ACTIVITY » Please repeat, from the entries that follow, the lines from the one containing "[button] (52, 79)" through the one containing "prezent dla niego (1446, 593)" exactly, adding nothing.

(Saved data entries)
▬▬▬▬▬▬

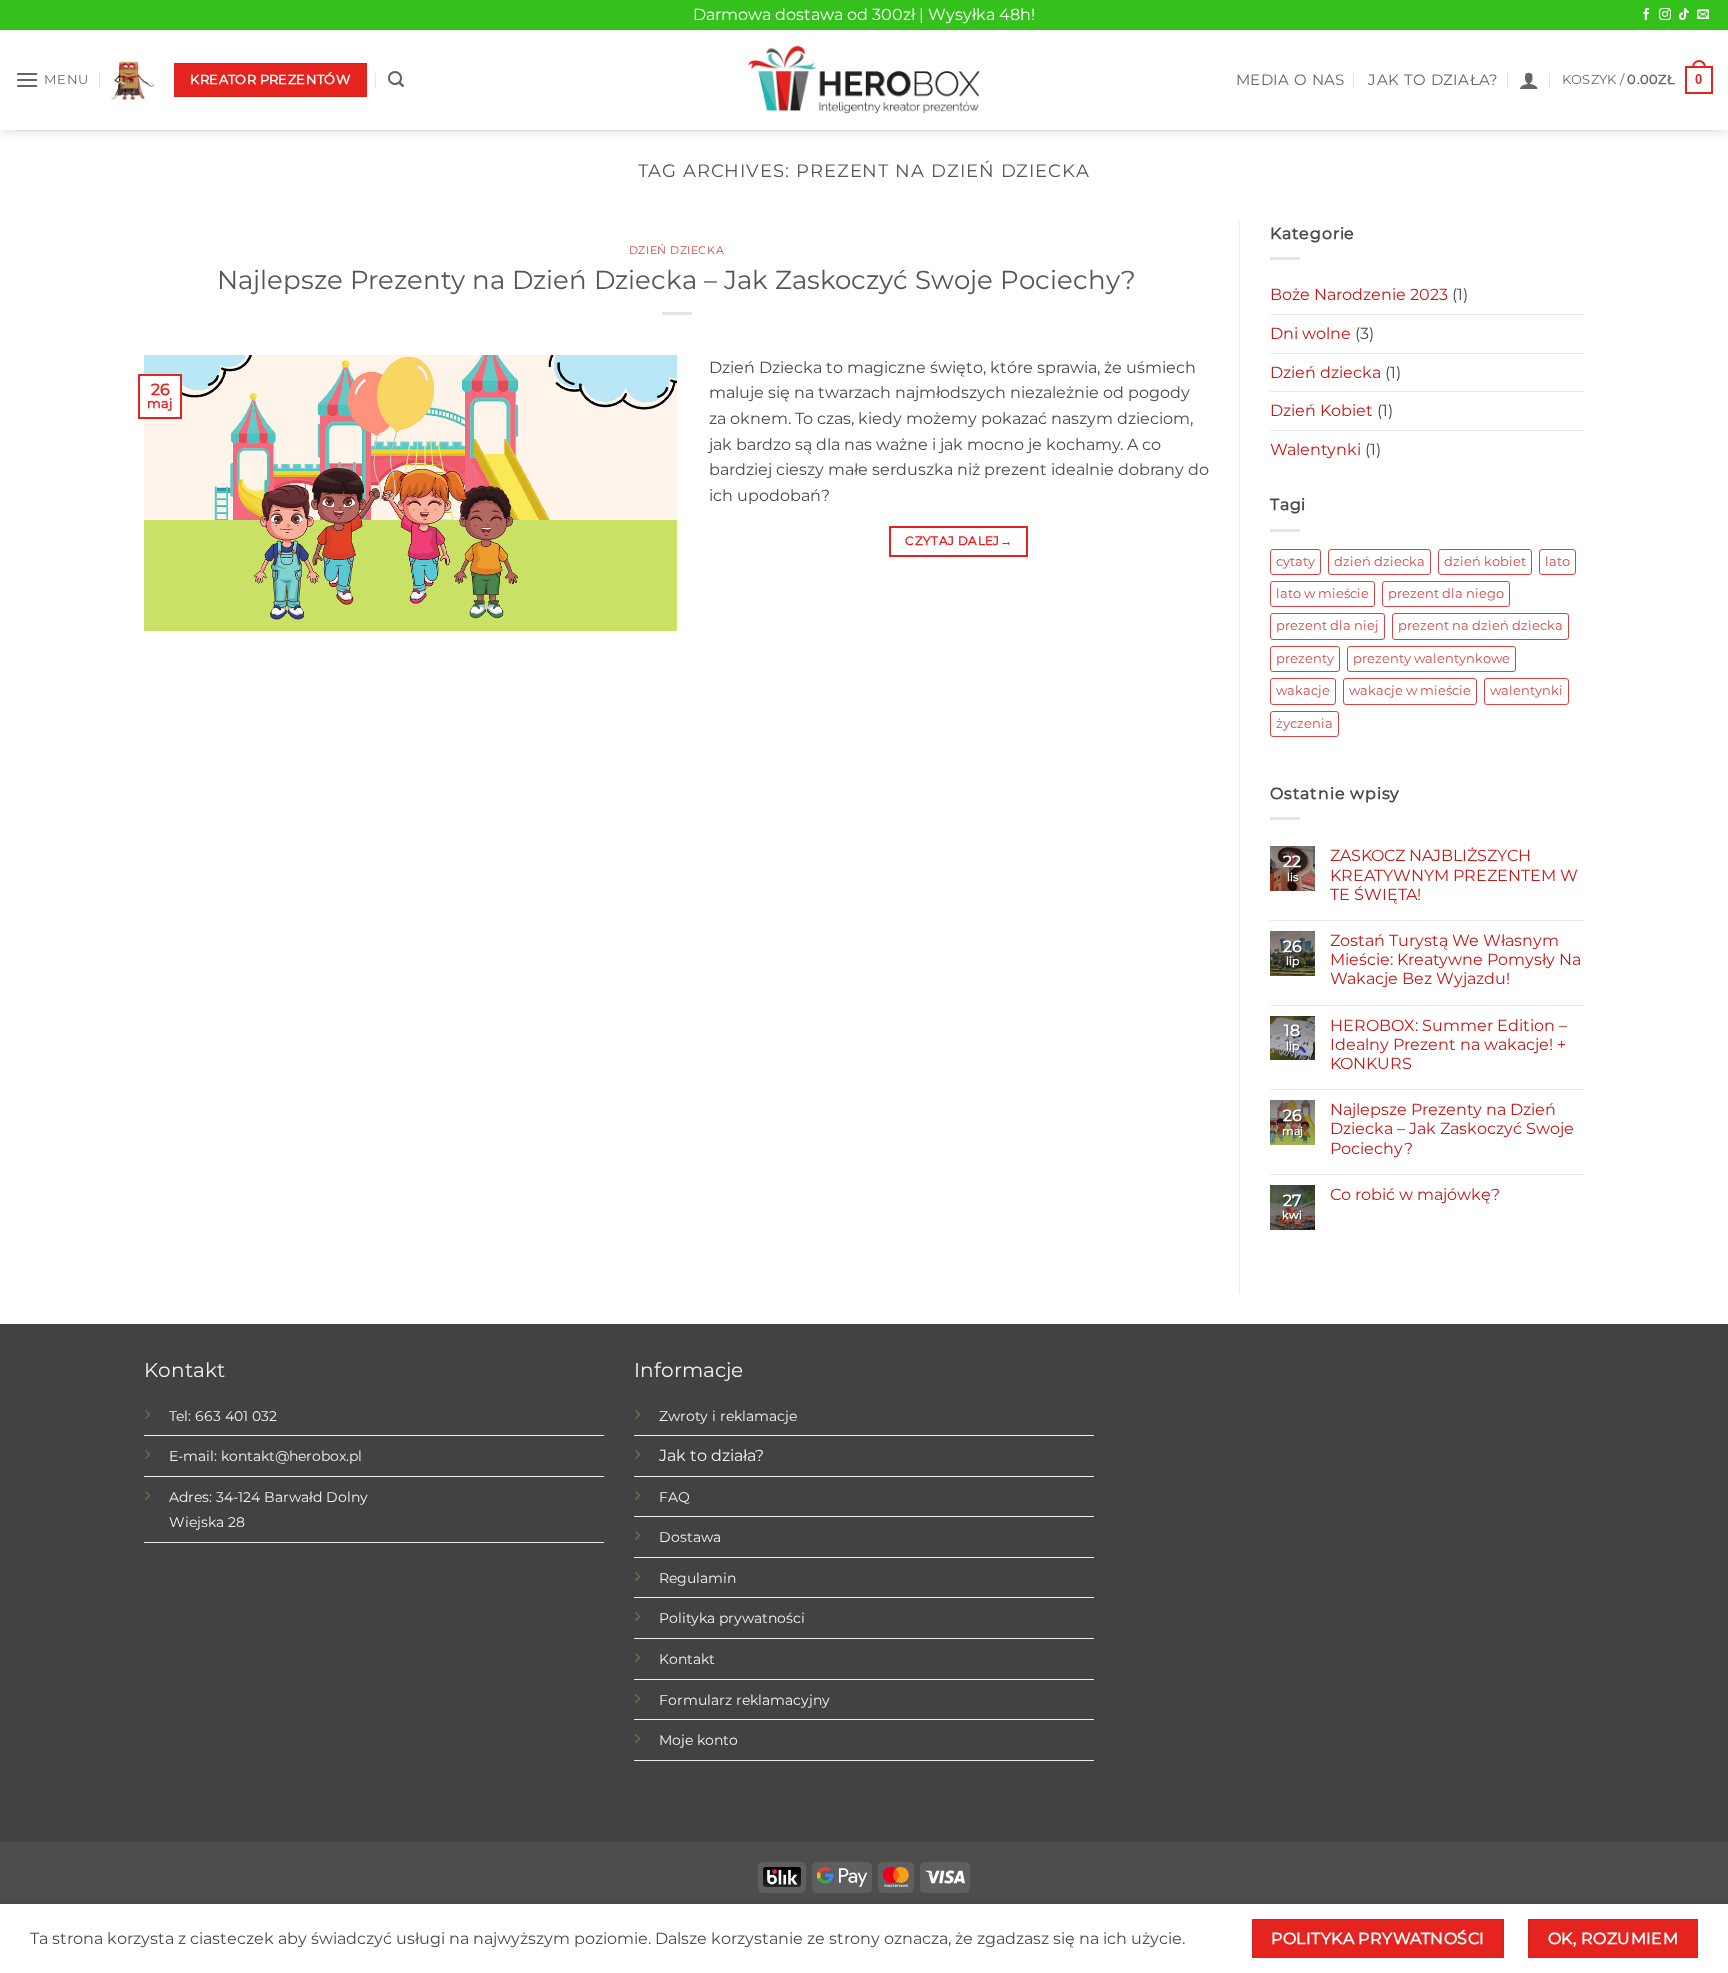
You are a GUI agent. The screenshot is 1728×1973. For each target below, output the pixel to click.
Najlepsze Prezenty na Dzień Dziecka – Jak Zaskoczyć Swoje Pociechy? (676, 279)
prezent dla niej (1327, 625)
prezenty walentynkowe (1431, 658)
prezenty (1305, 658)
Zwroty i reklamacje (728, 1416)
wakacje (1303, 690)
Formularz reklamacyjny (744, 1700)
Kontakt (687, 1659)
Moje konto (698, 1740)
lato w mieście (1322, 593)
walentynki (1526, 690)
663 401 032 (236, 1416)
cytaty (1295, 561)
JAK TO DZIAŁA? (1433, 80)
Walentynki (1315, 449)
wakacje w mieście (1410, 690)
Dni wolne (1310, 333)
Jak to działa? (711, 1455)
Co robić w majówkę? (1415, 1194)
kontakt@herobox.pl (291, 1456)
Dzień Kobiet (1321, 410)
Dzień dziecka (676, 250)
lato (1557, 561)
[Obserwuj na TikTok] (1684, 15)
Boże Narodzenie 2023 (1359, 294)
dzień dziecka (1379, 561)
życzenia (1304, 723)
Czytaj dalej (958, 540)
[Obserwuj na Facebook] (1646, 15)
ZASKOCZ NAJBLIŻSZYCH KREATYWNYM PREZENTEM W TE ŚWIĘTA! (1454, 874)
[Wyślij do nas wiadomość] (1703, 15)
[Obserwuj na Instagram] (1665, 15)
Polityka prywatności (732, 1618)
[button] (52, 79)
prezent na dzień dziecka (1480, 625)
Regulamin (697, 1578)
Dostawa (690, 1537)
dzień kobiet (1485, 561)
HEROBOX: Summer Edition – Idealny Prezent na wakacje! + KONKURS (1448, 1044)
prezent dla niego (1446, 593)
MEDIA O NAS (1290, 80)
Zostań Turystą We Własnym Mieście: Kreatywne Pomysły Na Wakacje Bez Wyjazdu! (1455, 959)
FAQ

▬▬▬▬▬▬

RESPONSE FOR THIS EXERCISE »
[button] (52, 79)
prezent na dzień dziecka (1480, 625)
Regulamin (697, 1578)
Dostawa (690, 1537)
dzień kobiet (1485, 561)
HEROBOX: Summer Edition – Idealny Prezent na wakacje! + KONKURS (1448, 1044)
prezent dla niego (1446, 593)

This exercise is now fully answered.